Monday, May. 20, 1946

O Tempora! O Mores!

DICKENS, DALI AND OTHERS (242 pp.)--George Orwell--Reynal & Hitchcock ($2.50)

"The real problem is how to restore the religious attitude while accepting death as final." So says George Orwell in one of the ten essays that make up his book; he also says it between the lines of the other nine.

An agnostic who binds himself to the Ten Commandments, Essayist Orwell at 43 has attained an impressive position in British critical writing. A most skillful political pamphleteer (Animal Farm--TIME, Feb. 4),* he has won wide respect by not paying a cent of tribute to friends or foes of any party.

A leftist (he was wounded in the Spanish Civil War), he nonetheless includes all leftist creeds among "the smelly little orthodoxies which are now contending for our souls." A vigorous anti-imperialist (as a youth, he served in the Burma police), he has the courage to affirm that an imperialist like Rudyard Kipling is likely to speak more sanely about imperial affairs than are his liberal critics. Finally, while remaining a skeptical iconoclast, Orwell can insist that "high sentiments always win in the end, leaders who offer blood, toil, tears and sweat always get more out of their followers than those who offer safety and a good time. When it comes to the pinch, human beings are heroic."

None of the essays in this book is of much importance as literary criticism. Each is a shining reflection of Essayist Orwell's intelligent, often violent opinions on contemporary life in Europe and the U.S. All of the essays are openhearted, open-minded, and filled with hot distaste for both the tightness of orthodoxy and the looseness of hedonism. They express an unusual combination of strength and gentleness in an easy, fluent prose.

Freud in the Suburbs. Intellectuals, Orwell implies, may snigger if they will at Dickens' sentimentality and Kipling's imperialistic fervor, but they had much better spend their time getting wise to the far worse perversion of ethical values that is creeping up right under their disdainful noses.

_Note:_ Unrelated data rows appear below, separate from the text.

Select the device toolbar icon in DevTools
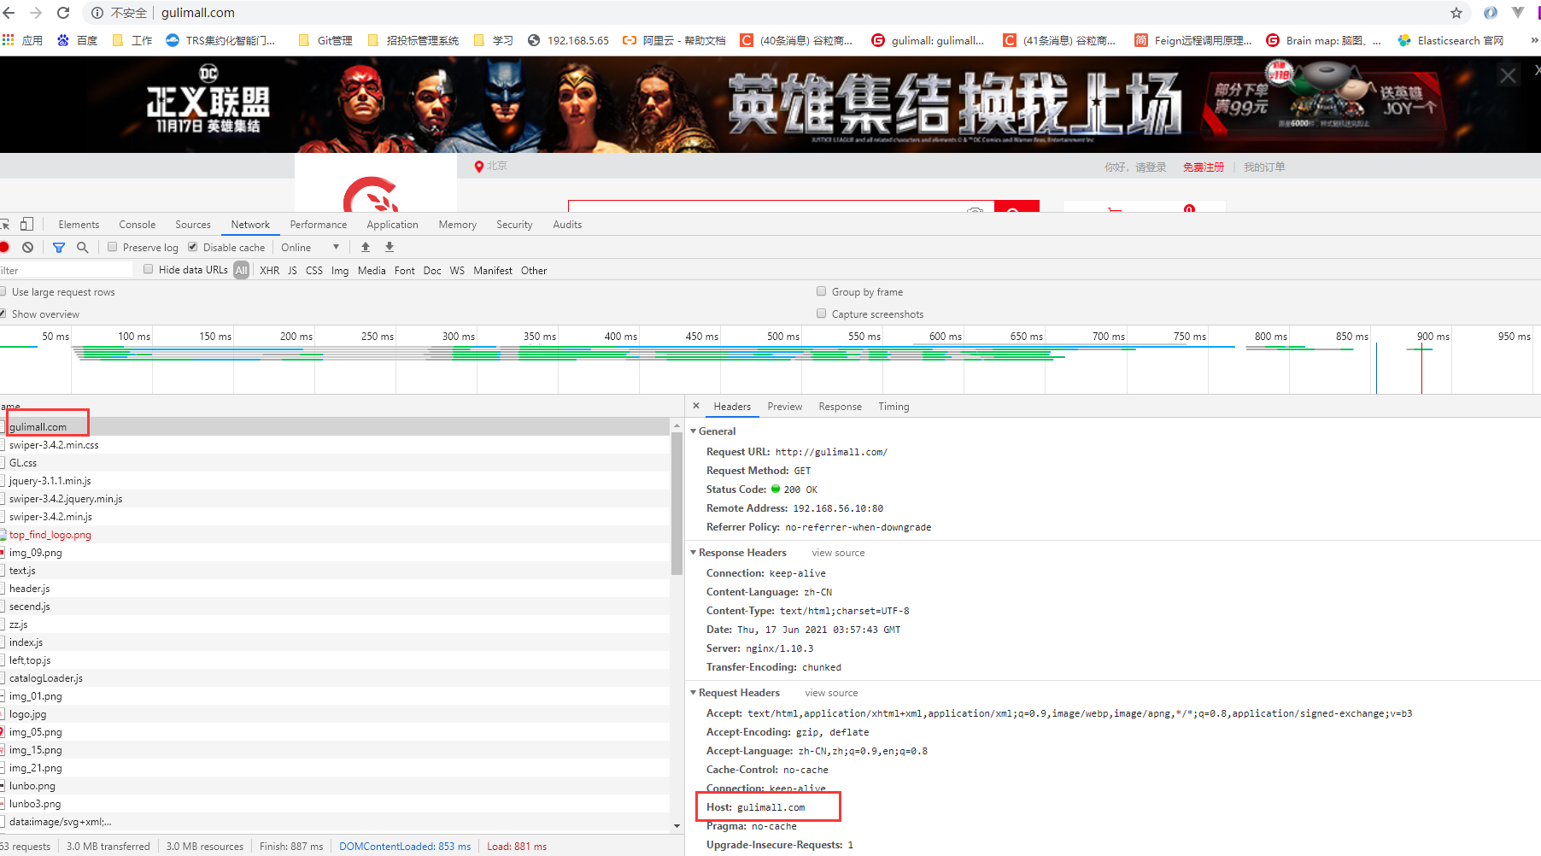Image resolution: width=1541 pixels, height=856 pixels. point(26,223)
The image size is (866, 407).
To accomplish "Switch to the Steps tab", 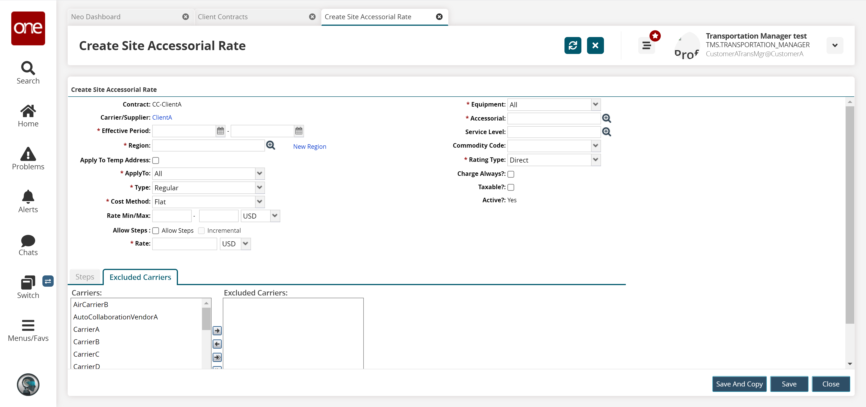I will pos(85,277).
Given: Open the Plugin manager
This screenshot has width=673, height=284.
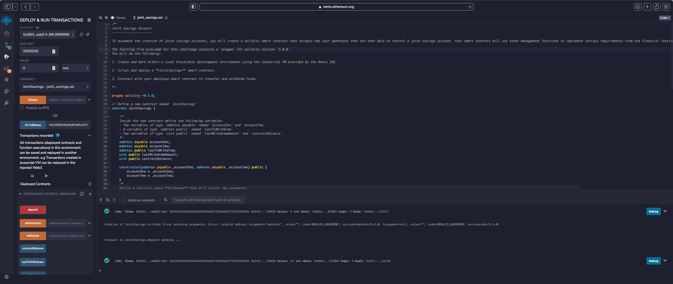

This perversion, says Orwell, is most clearly revealed in the obscene pulp fiction that is now, he fears, taking root in Britain as it has in the U.S.

In the good old ignorant days of Sherlock Holmes and Arsene Lupin, the thriller was a mild, usually non-murderous affair in which there was nothing more bestial than a hound with phosphorescent jowls. Today, when "emancipation is complete [and] Freud and Machiavelli have reached the outer suburbs," the pulp thriller is "a daydream appropriate to a totalitarian age . . . a distilled version of the modern political scene, in which such things as mass bombings of civilians . . . torture to obtain confessions . . . execution without trial . . . drownings in cesspools, systematic falsification of records and statistics . . . bribery and quislingism are normal and morally neutral, even admirable when they are done in a large and bold way." Power, and its high priest, the bully, are becoming democratic idols.

Wealth & Worship. "The interconnection," says Orwell, "between sadism, masochism, success-worship, power-worship, nationalism and totalitarianism is a huge subject whose edges have barely been scratched."

The theme is repeated by people like the old Bolshevik in Arthur Koestler's novel Darkness at Noon (who confesses to crimes he has not committed chiefly because truth has long ceased to mean anything to him); in the sadistic hunting down of World War II's pettiest traitors and quislings by "Conservatives who were practicing appeasement in 1938 and Communists who were advocating it in 1940"; in Poet Yeats's vision of a brave new world ("hierarchical, masculine, harsh, surgical. . . great wealth everywhere in a few men's hands . . . inequality made law"); in the creed of "punch," "drive" and "personality" of efficiency experts; in the vast popular literature for boys involving physical shambles reminiscent of the Roman arena ("He walked in stolidly and smashed a clublike right to my face. Blood spattered and I went back on my heels, but surged in and ripped my right under the heart").

Jack the Dwarf Killer. Most of this unadulterated power-worship, Orwell points out, is not considered in any way abnormal by a world that takes pride in the fact that there are "no gentlemen and no taboos" any more.

It was instinctive for a "generously angry" 19th-Century liberal like Charles Dickens, who loathed both Catholics and aristocrats, to hurl them from their seats in the first half of a novel--and spring to their aid, as underdogs, in the second half. But now, the great traditional myth of the English-speaking peoples--the hero's fight against odds, which runs "all the way from Robin Hood to Popeye the Sailor"--is rapidly dying; Jack the Giant Killer is being recreated as Jack the Dwarf Killer, and used as a means of teaching that "one should side with the big men against the little man."

Even so popular a slogan as "the end justifies the means" is no longer in tune with the anti-ethics of the times. Today, says Orwell, we are learning to say: "The means justify themselves provided they are dirty enough."

* The Queen's literary adviser, Sir Osbert Sitwell, suggested that she read it. A Royal messenger was dispatched to the publishers (London's Seeker & Warburg) but the shelf was bare. He finally purchased a copy in an anarchist bookshop.